• [Your assignment]: Reproduce, exactly and in full, only the lines below from the one containing "Given: Open the Chat panel" through the one containing "Given: Click the Zoom to Fit magnifier icon".

• [Records shown]:
·····

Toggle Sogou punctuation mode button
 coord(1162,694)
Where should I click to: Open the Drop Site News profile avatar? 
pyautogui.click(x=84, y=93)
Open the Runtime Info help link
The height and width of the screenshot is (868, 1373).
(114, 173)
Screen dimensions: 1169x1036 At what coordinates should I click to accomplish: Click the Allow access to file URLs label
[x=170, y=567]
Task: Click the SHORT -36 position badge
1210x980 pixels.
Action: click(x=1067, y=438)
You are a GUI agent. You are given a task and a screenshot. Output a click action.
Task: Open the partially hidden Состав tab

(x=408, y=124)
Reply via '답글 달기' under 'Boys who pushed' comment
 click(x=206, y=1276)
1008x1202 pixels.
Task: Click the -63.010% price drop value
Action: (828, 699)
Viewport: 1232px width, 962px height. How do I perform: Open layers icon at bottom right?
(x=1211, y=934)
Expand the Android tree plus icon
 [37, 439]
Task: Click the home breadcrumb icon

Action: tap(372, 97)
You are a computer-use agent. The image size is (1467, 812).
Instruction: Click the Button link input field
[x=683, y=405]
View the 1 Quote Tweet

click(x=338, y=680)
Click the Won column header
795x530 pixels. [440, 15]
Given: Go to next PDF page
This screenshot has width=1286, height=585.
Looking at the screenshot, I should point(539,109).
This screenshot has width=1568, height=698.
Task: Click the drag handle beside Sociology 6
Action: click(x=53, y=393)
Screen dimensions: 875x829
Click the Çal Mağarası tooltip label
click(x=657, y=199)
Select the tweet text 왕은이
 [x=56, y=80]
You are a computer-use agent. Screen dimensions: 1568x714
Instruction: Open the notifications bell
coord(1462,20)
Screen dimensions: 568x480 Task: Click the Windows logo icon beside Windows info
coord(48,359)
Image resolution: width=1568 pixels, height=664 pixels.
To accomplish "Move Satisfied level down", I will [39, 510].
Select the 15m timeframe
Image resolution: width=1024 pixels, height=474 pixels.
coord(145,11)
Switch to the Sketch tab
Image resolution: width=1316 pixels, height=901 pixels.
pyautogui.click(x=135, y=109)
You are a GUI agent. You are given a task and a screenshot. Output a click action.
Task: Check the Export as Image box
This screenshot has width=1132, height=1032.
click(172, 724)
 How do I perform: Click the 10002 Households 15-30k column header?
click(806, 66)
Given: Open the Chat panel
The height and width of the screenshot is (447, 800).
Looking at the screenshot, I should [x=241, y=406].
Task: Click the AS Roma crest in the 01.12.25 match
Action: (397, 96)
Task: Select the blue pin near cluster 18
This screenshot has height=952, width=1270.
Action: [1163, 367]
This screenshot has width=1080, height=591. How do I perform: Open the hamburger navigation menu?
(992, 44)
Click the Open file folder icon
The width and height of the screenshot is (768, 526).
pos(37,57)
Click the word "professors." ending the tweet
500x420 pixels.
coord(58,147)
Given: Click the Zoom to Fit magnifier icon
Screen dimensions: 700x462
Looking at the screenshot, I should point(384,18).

·····

• [Problem solution]:
Given: Open the Chat panel
The height and width of the screenshot is (447, 800).
Looking at the screenshot, I should [x=241, y=406].
Task: Click the AS Roma crest in the 01.12.25 match
Action: (397, 96)
Task: Select the blue pin near cluster 18
This screenshot has height=952, width=1270.
Action: [1163, 367]
This screenshot has width=1080, height=591. How do I perform: Open the hamburger navigation menu?
(992, 44)
Click the Open file folder icon
The width and height of the screenshot is (768, 526).
pos(37,57)
Click the word "professors." ending the tweet
500x420 pixels.
coord(58,147)
Given: Click the Zoom to Fit magnifier icon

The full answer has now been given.